* _GOAL OF THE EXERCISE_: Write out the items word for word, starting with the line that contains "Click the minimap horizontal scrollbar thumb" and ending with the final line of the items, both included.

* _ENTRIES_:
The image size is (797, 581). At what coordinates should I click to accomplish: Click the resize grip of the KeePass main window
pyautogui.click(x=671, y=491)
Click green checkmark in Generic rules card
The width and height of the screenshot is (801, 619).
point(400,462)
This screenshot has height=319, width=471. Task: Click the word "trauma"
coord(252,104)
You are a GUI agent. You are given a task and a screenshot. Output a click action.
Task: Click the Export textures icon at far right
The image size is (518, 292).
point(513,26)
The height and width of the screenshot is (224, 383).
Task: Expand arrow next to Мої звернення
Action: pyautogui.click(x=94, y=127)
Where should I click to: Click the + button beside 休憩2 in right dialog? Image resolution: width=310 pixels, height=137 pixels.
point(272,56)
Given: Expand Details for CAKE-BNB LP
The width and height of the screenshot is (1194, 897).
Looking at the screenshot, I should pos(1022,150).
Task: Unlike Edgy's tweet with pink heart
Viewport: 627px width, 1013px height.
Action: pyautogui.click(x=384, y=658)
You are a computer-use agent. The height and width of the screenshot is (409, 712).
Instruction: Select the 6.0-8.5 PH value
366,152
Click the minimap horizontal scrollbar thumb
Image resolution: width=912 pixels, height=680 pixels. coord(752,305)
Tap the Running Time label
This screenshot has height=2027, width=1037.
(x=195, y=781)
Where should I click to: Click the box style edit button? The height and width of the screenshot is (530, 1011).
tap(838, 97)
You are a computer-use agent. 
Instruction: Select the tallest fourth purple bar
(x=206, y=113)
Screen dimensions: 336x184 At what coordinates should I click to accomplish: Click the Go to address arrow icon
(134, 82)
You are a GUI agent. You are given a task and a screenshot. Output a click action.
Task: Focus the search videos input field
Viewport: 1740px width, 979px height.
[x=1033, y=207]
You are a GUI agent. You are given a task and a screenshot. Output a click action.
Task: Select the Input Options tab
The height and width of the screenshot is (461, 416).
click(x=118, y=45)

* _SOLUTION FOR THIS PROBLEM_:
Click the minimap horizontal scrollbar thumb
Image resolution: width=912 pixels, height=680 pixels. coord(752,305)
Tap the Running Time label
This screenshot has height=2027, width=1037.
(x=195, y=781)
Where should I click to: Click the box style edit button? The height and width of the screenshot is (530, 1011).
tap(838, 97)
You are a computer-use agent. 
Instruction: Select the tallest fourth purple bar
(x=206, y=113)
Screen dimensions: 336x184 At what coordinates should I click to accomplish: Click the Go to address arrow icon
(134, 82)
You are a GUI agent. You are given a task and a screenshot. Output a click action.
Task: Focus the search videos input field
Viewport: 1740px width, 979px height.
[x=1033, y=207]
You are a GUI agent. You are given a task and a screenshot. Output a click action.
Task: Select the Input Options tab
The height and width of the screenshot is (461, 416).
click(x=118, y=45)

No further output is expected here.